Non-verbal auditory perception is essential to interact with our environment. For example, prosody processing allows us to determine someone's intentions and emotions, or we can enjoy music listening. However, non-verbal auditory processing can be impaired in peripheral or central auditory deficits. The latter is the case in congenital amusia, a neuro-developmental disorder characterized by a deficit of music perception and production. This disorder is due to an impairment in pitch perception and memory, and cannot be explained by brain lesion, hearing loss, or lack of environmental stimulation. Amusics have difficulties with detecting pitch changes and memorizing pitches. This deficit in pitch processing leads to difficulties with recognizing melodies without lyrics and an inability to detect when someone sings out-of-tune. Using anatomical and functional brain imaging, studies have shown that amusics present an altered fronto-temporal network, mainly in the right hemisphere. Currently, behavioral and cerebral mechanisms affected in congenital amusia are still under investigation. In the present study, we aim to characterize non-verbal auditory deficits in congenital amusia using a comprehensive set of behavioral and electrophysiological (magnetoencephalography, MEG) measures.

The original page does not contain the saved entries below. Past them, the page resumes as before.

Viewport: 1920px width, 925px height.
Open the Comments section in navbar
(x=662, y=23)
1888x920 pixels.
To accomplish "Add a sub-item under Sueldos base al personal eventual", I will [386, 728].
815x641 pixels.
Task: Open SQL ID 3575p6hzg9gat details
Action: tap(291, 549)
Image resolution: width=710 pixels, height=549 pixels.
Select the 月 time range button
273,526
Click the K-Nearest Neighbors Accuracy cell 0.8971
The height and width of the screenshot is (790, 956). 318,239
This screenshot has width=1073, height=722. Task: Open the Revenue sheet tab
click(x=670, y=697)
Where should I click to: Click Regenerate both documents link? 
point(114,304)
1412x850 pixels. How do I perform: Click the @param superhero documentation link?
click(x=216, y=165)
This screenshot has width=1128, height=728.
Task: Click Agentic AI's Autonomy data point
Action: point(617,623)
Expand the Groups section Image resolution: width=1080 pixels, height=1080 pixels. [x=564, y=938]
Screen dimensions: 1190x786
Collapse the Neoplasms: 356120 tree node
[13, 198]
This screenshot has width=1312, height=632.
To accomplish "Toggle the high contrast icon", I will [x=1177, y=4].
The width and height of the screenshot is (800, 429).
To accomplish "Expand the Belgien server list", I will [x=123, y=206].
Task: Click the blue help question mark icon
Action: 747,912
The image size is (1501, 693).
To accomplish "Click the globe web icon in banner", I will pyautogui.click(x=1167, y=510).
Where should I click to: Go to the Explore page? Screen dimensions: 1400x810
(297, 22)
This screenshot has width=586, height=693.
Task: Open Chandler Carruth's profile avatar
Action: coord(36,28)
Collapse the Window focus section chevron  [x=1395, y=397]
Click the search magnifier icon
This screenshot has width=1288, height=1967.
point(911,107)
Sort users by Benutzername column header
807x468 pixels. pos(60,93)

We compared performances on non-verbal auditory tasks between participants with congenital amusia (n=14) and nonmusician control participants (n=22). We characterized non-verbal auditory performance using five tasks: a pitch change detection task (PCD), a pitch direction change identification task (DCI), a short-term memory for pitch task (STM), an emotional prosody recognition task (EMO), and an auditory stream segregation task (ASA). PCD, DCI, and STM allow measuring various pitch processing abilities. ASA allows measuring hearing-in-noise abilities. Moreover, we used MEG recordings to better characterize the neural networks impaired in congenital amusia. We recorded brain responses during an active short-term memory task for pitch and a passive oddball paradigm with different pitch deviants.

As expected, amusic participants showed impaired pitch processing compared to controls. For PCD, amusics' performance was decreased in comparison to controls' performance for trials with small pitch interval sizes (< 1/2 semitones). In DCI, amusics' performance was also lower than controls' performance. For the STM, amusics showed decreased performance in comparison to controls, even when the pitch interval size was larger than their pitch discrimination threshold. There were no differences between the two groups for the emotional prosody recognition task with full sentences and the stream segregation task. These deficits of pitch processing were confirmed by electrophysiological data. In the right fronto-temporal network, the component N100m was reduced during encoding of S1 melodies. For the oddball paradigm, MEG recordings showed that amusics had a reduced MMN. Moreover, N100 and MMN abnormalities suggest an early deficit of pitch processing. Overall, this study presents a comprehensive assessment of non-verbal abilities in congenital amusia, which could be used to assess the potential effects of a pitch-related training program. We have also applied this battery to cases of peripheral auditory deficits. Preliminary behavioral data obtained in hearing-impaired participants with cochlear implants, suggest a different profile of pitch processing alteration.